Nerede o eski kış mevsimleri ki aşırı kar yağışından yolların kapandığı günler olsun. Artık o kadar yağmasına da gerek yok şehirlerde o kadar çok kalabalık ve bir o kadar da kendini ve arabasını bilmez insan olunca azıcık yağmur bile yağsa bir çok trafik kazası olup trafiği kitlerler.
Tol
İşin garibi Hacılar Kayseri’den bayağı bir yüksek olmasına ve Erciyes eteklerinde olmasına rağmen biz hiç kışını bilmezdik. Sadece eskiden el yapımı taştan yapılmış kuyulara kar küremek için gidilirdi zannedersem. Ona da büyükler giderdi ki bende hiç hatırası yok kar küremenin. Yazları okullar kapanınca bağa taşınırdık hem serinlemeye hem hava almaya hem de bahçe işleri için. Yazın çok sıcaklarda Kayseri insanı bunaltıyor derlerdi büyükler.
KAYSERİ
Dedemin kendi yaptığı yarısı açık adına “tol” dediğimiz taş kemer evler vardı beton çıkmadan önce. Üç kuşak zamanında yapılmış odaları bir arada görürsünüz bizim bağda. Biz bağ derdik Hacılar’daki evimize çünkü orası evden çok bağlık idi bizim için. Okulların ilk açıldığı sıralarda da bir süre bağdan şehire okula giderdim sabahları, patika ile başlayan, sonra toprak olan ve nihayetinde taşlı yollardan yürümek çoğu zaman zor gelirdi. Hele ki o zamanlar yakınlarda bakkal filan da yokken özellikle de ekmek almak bize düşerdi. Oflaya poflaya giderdik çoğu zaman kız kardeşimle ya da yalnız. Fırından aldığımız sıcak pidelerin bir kısmını tadına zaten yolda bakmış olurduk.
Alemeti Yakmak
Yaz bitip şehre dönerken de alemet yakardık büyükçene, artık gelenek derlerdi ama ne amaçla yapılırdı bilmem. “Alemeti yaktık komşuya anahtarı bıraktık gidiyoruz” diye de tekerlemesi vardı. Google’a yazınca az önce öğrendim ki; bağcılık kültüründe çalı çırpı ve gazellerin toplanıp yakılmasına alemet deniyormuş.

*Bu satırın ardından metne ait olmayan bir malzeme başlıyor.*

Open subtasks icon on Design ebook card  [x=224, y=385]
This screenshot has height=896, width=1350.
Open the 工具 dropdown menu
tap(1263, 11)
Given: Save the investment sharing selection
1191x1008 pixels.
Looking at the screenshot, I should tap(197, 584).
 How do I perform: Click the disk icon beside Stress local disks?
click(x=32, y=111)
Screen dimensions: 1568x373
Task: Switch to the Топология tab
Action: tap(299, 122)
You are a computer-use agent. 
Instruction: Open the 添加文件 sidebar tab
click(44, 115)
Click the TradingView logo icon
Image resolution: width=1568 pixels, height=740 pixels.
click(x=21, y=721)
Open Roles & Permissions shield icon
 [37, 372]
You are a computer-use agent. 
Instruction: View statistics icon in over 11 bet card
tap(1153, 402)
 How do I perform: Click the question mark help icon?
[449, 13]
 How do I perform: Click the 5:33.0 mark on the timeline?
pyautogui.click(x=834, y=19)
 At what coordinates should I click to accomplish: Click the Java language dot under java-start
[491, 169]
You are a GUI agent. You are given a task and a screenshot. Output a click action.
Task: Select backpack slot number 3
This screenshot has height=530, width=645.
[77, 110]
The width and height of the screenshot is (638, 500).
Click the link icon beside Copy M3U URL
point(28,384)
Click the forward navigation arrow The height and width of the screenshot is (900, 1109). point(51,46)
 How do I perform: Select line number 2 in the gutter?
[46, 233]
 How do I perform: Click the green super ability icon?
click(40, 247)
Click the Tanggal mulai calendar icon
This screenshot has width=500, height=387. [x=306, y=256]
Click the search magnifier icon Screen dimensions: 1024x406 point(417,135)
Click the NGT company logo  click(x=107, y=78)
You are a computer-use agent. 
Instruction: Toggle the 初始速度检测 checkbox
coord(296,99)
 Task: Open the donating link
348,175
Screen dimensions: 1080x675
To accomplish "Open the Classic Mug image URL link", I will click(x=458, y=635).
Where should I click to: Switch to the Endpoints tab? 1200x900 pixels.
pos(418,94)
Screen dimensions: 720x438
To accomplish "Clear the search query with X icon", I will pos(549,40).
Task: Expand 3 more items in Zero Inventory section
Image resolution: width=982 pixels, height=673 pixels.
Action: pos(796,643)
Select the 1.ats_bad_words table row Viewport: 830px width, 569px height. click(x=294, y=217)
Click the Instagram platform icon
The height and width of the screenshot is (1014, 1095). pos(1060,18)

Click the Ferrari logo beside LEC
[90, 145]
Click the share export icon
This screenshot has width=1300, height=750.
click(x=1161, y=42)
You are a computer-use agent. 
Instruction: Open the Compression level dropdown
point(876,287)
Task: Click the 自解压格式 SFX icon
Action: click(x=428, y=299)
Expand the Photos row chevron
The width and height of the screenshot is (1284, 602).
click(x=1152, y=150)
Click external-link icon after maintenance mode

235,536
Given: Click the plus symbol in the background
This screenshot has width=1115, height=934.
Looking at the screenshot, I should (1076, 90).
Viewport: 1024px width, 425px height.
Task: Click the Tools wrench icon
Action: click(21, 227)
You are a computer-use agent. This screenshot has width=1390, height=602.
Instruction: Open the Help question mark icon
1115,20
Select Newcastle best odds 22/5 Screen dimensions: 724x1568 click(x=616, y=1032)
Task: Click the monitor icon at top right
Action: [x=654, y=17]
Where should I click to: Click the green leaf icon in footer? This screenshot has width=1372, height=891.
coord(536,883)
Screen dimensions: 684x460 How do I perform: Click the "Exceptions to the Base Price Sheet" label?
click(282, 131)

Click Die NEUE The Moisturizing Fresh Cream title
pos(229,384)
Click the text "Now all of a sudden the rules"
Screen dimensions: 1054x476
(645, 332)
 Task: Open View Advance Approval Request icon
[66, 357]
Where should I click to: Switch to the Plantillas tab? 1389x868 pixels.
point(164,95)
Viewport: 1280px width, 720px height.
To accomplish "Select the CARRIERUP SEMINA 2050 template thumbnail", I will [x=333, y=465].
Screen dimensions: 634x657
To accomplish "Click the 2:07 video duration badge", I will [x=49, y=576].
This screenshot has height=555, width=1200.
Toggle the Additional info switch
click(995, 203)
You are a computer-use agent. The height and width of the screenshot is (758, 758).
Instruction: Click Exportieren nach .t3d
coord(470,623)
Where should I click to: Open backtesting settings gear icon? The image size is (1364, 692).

İlk ve ortaokul zamanlarımın çocukluğu yaz aylarında hep Hacılar’da geçti. Burnumuzun dibinde Erciyes vardı ama imkanlar bize sadece uzaktan bakıp sevmeyi öğretmişti, şimdilerde betonarme evler bir kaç bağ yakınımıza kadar geldi ve Hacılar artık eski günlerdeki gibi değil. O eski zamanlarda pek çok insanda bu kadar çok otomobil yokken sıra sıra dizilip otobüs beklerdik ve her çocuğun hayran olduğu bir otobüs numarası vardı. Yollar çok virajlı ve rampa olduğundan otobüsler kolay kolay gidemezdi Hacılar’a ama kimin umrunda ne kadar yavaş o kadar güzeldi otobüslerle bağ yolu.